Однажды за этим занятием нас застукал наряд милиции, состоящий из двух явно не московского происхождения сержантов. Поначалу сержанты отнеслись к нам подозрительно и, как следствие, немедленно потребовали предъявить документы. Егор документы предъявлять отказался, явно рассчитывая на продолжение спектакля, и не ошибся. Нас вежливо доставили в дежурную часть привокзальной милиции, и там у грязной стойки, отделявшей дежурного от остального помещения, большую часть которую занимал «обезъянник» ( клетка в которой временно содержались человекообразные существа без возраста и пола, собранные этой ночью на вокзале ), Егор, наконец смилостивился надо мной, и документы предъявил. В них значилось, что он ни много не мало экономический советник одного и вице-премьеров российского правительства. Далее произошло неожиданное: дискуссия, начатая нами в зале ожидания вспыхнула с новой силой. В ней принимали участи все: и милицейский дежурный, и доставивший нас наряд, и даже некоторые обитатели «обезъянника», которые могли в тот момент относительно внятно выражать свои мысли.
Потом мы пили водку, которой угощали нас политизированные милиционеры, и закусывали горячими сосками, доставленными в дежурную часть из ближайшего ларька на перроне.
Сосиски были разложены на газете, и откусив, их следовало по очереди, макать в пластиковый стаканчик, в который щедрая рука хозяйки ( или хозяина ) ларька плеснула густой ярко красной, обжигающей жидкости, отдаленно напоминающей кетчуп.
Вокзал мы покинули, когда над Москвой уже разрумянился веселый прохладный рассвет, честно обменявшись с милиционерами телефонами. На всякий случай.
Наряженная охрана мрачно ожидала у нас возле глянцевого черного лимузина, одинокого на желтом фоне мятых, как консервные банки, такси.
— Если сегодня мы с тобой умрем от пищевого отравления, будет довольно сложно определить что стало его причиной: устрицы в « Театро» или сосиски на вокзале, — заметила я, оскверняя благоухающие недра благородной машины запахом дешевой водки и вокзальных сосисок — Разумеется, устрицы. В этом у меня нет никаких сомнений — немедленно отозвался Егор, и привлекая меня к себе, горячо дохнул в лицо резким духом кетчупа.
В наших предрассветных визитах на вокзалы, не было ничего уничижительного для людей, коротающих там нелегкую пассажирскую или вовсе бездомную долю.
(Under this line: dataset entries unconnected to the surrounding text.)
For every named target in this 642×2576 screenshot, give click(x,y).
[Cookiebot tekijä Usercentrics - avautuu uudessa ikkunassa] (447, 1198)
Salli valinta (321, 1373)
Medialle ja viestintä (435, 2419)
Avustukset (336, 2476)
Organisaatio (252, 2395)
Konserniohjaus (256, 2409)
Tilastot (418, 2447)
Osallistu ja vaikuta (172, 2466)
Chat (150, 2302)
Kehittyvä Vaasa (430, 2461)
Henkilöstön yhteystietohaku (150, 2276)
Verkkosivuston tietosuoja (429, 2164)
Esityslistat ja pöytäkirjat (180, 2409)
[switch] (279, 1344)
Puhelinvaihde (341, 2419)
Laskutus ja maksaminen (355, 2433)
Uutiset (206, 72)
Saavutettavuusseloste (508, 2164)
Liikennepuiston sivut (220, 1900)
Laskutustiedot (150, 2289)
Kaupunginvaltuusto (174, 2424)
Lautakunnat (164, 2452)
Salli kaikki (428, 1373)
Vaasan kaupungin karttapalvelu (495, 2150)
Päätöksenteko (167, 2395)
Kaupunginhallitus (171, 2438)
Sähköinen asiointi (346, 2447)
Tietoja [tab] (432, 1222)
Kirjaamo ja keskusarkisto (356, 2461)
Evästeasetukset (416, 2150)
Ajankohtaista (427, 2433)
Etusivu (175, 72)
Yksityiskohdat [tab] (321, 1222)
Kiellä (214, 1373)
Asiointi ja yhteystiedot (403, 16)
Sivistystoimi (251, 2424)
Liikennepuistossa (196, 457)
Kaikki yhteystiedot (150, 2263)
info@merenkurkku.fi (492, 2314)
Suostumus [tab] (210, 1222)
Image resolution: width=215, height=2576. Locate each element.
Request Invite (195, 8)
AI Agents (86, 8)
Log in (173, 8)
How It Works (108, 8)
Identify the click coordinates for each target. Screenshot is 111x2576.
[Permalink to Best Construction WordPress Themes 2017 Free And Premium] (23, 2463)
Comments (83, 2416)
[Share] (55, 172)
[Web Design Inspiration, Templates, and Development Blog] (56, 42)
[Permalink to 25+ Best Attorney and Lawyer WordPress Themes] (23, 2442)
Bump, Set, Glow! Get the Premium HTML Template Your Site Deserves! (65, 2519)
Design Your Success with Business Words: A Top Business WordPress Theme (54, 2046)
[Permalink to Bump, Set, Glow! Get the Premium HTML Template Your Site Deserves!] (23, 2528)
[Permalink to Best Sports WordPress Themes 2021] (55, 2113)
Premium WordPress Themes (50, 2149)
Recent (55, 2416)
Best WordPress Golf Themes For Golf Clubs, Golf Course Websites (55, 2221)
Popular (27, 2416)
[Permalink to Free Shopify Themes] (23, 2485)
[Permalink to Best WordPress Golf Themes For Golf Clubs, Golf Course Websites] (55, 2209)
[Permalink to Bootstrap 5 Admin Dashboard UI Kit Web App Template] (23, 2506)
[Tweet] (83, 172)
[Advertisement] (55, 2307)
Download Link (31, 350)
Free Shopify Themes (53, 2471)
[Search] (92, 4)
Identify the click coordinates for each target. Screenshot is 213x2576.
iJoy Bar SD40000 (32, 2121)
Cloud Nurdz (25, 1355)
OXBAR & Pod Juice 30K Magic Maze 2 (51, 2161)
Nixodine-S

Мы ехали не вокзал не развлекаться чужим убожеством, и уж тем более, не издеваться над ним. Нет! В те минуты, нам было действительно интересно, что думают разные люди, а не только те, что отплясывали с нами на сияющих площадках ночных клубов.
Такой вот был безумный порыв.
Были и другие.
Было лето, и мы уже некоторое время жили за городом, в огромном коттедже, более напоминающем средневековый замок, который Егор довольно быстро возвел для нас прямо в лесу на берегу Москва — реки. Место, которое он выбрал для нашего жилья было сказочным ( впрочем, Егор всегда был верен себе, а значит, ему должно было принадлежать все самое лучшее ), едва не лучшим на всей супер — элитной Рублевке.
Забор был высоким, как требовали того не интересы безопасности, но — условия игры. Забрался на эту ступень общественной иерархии, будь добр их соблюдать.
Иначе, — избави Бог! — прослывешь белой вороной. Птицы эти в наших краях, как известно, живут недолго.
Так вот забор должен был быть высоким, кирпичным, красным «Каждый построил себе по маленькому Кремлю, — заметил как-то Егор воскресным днем объезжая окрестности, — на всякий случай. А случаи, как известно, бываю всякие» На заборе имелось все, что должно было иметься: камеры слежения, хитрые датчики и прочая модная охранная техника. Но в самом заборе, кроме главных торжественных ворот, с колоннами, домом охраны и только что без флагштока для поднятия фамильного флага, имелась еще маленькая неприметная калитка, сразу за которой начинались узкие деревянные ступени, ведущие к воде.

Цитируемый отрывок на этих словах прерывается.